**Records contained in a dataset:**
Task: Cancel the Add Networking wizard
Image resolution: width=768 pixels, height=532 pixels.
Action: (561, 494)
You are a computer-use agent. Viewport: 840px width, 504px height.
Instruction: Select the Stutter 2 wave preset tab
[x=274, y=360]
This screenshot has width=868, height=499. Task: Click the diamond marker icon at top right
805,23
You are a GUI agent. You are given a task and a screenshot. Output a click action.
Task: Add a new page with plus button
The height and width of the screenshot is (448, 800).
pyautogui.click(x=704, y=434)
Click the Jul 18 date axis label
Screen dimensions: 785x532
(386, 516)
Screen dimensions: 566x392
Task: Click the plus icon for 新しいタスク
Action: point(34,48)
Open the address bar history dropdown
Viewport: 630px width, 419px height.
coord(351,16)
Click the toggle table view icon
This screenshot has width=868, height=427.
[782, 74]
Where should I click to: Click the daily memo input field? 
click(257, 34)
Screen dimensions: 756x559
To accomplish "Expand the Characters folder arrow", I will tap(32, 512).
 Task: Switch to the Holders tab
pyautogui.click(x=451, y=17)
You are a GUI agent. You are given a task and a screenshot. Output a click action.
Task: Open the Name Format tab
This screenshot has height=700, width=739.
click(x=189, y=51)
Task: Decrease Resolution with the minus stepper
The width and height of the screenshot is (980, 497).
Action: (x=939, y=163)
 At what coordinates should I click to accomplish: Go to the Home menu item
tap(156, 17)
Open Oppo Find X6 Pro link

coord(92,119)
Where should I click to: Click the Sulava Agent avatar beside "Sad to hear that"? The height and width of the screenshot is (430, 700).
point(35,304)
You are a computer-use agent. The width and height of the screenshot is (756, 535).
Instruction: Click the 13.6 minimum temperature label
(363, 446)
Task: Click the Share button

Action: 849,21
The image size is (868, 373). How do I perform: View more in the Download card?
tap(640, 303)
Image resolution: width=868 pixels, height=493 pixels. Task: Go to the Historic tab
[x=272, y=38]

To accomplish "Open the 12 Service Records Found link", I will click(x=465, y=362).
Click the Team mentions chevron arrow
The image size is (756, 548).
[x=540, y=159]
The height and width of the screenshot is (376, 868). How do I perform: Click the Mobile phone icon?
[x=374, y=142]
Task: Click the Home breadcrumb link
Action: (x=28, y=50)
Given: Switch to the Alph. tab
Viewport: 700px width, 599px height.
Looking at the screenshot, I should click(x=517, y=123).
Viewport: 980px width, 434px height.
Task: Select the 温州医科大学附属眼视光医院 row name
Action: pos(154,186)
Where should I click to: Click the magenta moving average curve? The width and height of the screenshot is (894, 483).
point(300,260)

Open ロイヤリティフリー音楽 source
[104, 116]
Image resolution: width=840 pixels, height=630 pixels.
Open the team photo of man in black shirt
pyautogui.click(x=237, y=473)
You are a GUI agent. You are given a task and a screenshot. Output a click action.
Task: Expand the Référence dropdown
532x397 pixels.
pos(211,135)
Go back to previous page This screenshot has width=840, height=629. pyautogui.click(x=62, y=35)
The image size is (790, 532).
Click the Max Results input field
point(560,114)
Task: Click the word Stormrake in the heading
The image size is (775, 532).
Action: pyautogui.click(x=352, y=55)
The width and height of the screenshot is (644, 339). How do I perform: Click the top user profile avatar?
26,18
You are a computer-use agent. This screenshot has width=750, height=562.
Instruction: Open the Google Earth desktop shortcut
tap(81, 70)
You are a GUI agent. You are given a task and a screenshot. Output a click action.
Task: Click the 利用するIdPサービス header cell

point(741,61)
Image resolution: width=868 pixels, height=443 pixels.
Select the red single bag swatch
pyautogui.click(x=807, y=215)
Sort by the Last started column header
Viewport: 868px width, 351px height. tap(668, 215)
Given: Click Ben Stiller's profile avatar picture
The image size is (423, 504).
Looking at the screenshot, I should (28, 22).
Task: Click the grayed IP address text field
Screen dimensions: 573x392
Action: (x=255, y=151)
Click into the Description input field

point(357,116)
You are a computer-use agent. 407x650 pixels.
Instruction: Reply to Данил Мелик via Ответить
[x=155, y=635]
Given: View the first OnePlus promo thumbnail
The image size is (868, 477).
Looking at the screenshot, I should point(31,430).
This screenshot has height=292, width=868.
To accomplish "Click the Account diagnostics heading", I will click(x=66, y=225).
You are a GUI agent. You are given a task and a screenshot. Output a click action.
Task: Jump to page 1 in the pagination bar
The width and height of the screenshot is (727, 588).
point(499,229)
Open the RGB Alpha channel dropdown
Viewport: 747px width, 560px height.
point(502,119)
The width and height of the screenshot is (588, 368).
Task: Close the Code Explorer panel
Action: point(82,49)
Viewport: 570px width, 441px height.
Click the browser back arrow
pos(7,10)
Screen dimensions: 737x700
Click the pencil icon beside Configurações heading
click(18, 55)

**The task:** Lines above that contain the string "dropdown" make up the answer.

**Exercise result:**
Open the address bar history dropdown
Task: Expand the Référence dropdown
Open the RGB Alpha channel dropdown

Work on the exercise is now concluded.